TASK GOAL ▸
Only the lines from the one containing "Where should I click to: Click" through the one containing "Given: Close the 3 Issues indicator with X" should be printed, exactly as they appear below, with both ends included.

DATA EXCERPTS ▸
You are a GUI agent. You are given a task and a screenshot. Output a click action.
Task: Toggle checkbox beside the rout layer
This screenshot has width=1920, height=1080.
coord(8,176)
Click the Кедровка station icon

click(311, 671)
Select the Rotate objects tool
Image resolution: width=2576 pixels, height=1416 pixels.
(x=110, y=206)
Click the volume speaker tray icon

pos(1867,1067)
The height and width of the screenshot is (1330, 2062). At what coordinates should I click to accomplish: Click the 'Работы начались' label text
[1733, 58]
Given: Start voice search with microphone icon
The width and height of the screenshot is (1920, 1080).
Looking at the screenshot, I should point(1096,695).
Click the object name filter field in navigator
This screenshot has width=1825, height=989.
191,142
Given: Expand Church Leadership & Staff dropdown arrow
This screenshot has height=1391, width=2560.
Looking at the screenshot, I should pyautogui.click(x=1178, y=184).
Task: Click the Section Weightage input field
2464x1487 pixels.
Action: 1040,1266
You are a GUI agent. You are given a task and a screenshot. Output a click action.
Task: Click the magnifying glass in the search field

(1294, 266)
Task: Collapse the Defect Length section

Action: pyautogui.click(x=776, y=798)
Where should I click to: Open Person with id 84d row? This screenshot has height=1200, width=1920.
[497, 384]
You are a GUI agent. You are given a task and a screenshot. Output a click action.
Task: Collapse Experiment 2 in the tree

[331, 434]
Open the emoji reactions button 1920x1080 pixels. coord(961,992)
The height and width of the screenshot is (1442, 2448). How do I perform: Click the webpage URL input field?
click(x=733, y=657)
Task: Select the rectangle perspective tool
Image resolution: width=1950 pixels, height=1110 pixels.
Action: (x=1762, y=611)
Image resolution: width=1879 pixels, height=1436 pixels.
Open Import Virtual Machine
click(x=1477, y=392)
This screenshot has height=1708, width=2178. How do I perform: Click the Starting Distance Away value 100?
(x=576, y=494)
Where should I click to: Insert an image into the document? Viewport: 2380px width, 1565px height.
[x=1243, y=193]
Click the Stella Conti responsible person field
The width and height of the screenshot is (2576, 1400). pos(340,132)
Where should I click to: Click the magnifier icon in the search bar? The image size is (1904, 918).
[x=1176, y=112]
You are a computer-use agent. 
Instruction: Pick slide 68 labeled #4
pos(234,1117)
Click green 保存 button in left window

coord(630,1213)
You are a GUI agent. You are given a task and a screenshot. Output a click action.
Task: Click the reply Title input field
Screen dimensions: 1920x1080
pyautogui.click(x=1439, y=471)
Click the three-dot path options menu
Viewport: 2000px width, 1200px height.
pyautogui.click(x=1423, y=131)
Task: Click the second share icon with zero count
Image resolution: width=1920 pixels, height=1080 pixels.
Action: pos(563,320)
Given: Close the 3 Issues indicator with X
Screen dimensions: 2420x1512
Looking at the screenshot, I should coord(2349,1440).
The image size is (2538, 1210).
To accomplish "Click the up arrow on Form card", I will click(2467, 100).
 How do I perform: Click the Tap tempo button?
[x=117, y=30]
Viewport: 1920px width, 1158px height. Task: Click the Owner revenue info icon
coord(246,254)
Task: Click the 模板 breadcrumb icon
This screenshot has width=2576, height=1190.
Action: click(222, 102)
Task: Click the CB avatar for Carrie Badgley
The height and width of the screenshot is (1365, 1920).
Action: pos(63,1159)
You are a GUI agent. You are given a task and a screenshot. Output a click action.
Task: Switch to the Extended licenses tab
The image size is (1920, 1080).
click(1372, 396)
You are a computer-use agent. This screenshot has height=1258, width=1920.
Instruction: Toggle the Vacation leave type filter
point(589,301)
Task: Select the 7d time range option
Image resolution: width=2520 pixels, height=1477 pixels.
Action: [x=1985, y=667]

REPLY TO THE TASK ▸
Where should I click to: Click the magnifier icon in the search bar? The image size is (1904, 918).
[x=1176, y=112]
You are a computer-use agent. 
Instruction: Pick slide 68 labeled #4
pos(234,1117)
Click green 保存 button in left window

coord(630,1213)
You are a GUI agent. You are given a task and a screenshot. Output a click action.
Task: Click the reply Title input field
Screen dimensions: 1920x1080
pyautogui.click(x=1439, y=471)
Click the three-dot path options menu
Viewport: 2000px width, 1200px height.
pyautogui.click(x=1423, y=131)
Task: Click the second share icon with zero count
Image resolution: width=1920 pixels, height=1080 pixels.
Action: pos(563,320)
Given: Close the 3 Issues indicator with X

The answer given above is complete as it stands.